1. If they aren’t charging you, they’re selling you to somebody else. There are two ways that a tech company sells you. The first is through advertising: For example, Facebook doesn’t make money by running Facebook; they make money by selling advertisements that can be targeted to you based on anything in your profile. If a particular product isn’t selling you ads (“monetizing” in industry lingo), then that means it probably plans on building its userbase, and then selling the product to a bigger company, who will then start selling ads based on your personal information.

2. Bad things happen to good products. In the tech industry, longevity is the exception, not the rule. Case in point: Google recently announced that it’s going to shut down Google Reader this summer. Reader is a hugely popular product with a vast userbase. I’m not exaggerating when I say Reader became the RSS reader ecosystem after its launch. Look at Myspace, or Lotus Notes. These are products that are past their prime and in decline. Facebook certainly thinks that it has the longevity, userbase and clout to maintain itself as a force online, but I’m not so sure.

3. Not every product is for you. I’m not the target audience for kids’ software on the iPad. I already know my ABCs, and I’m not looking to become a parent anytime soon. But just because I’m not the target audience doesn’t mean the product is bad. Before dismissing a new piece of tech, try to figure out if you’re the intended user. There’s a chance that product you think is useless is actually a valuable tool for someone who isn’t you.

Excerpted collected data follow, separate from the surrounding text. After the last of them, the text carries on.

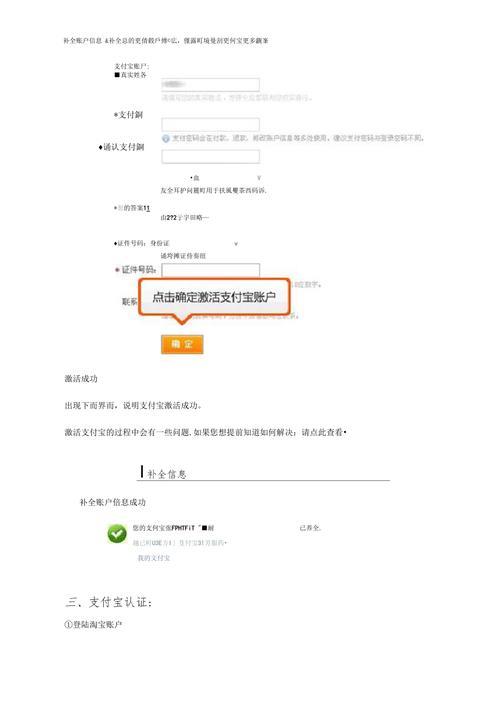The height and width of the screenshot is (707, 500).
Task: Click the 补全账户信息成功 message
Action: [113, 502]
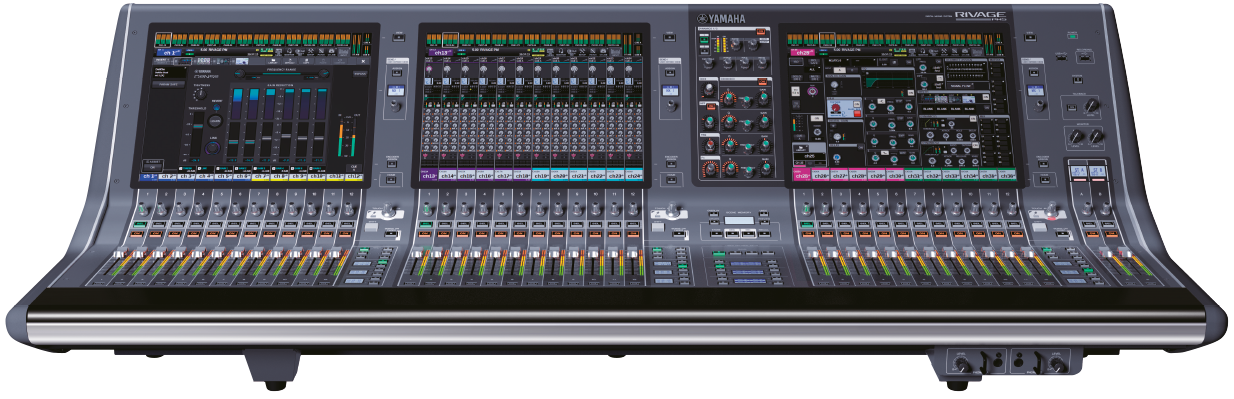Tap the LINK knob below LEARN button
This screenshot has height=399, width=1234.
(213, 147)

4. Competition between platforms doesn’t have to be a zero-sum game. Just as the existence of Coke doesn’t necessitate the annihilation of Pepsi, competing technical platforms don’t have to knock one another out of the market in order to be successful. It’s possible for the Mac OS and Windows to continue competing with one another without one destroying the other. In fact, I’d say that it’s actually better for there to be competition in a given sector because that will drive all of the parties involved to do a better job of innovating. So please, stop bickering.

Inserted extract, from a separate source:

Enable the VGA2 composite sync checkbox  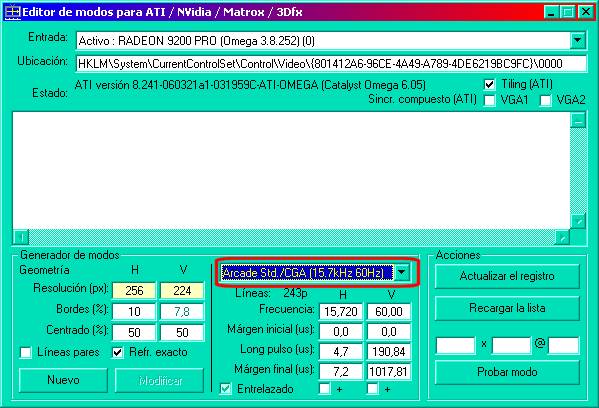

5. If it hasn’t shipped, take any words with a grain of salt. This industry has no shortage of visionaries with great ideas. Actually taking those ideas and turning them into a shipping product takes an entirely different degree of effort, one which doesn’t always happen. It’s great to get hyped about something that might turn out to be the next big thing, but until it actually shows up in your hands, don’t get too excited.

And there you have it: my five rules for understanding technology. May they serve you well in your travels.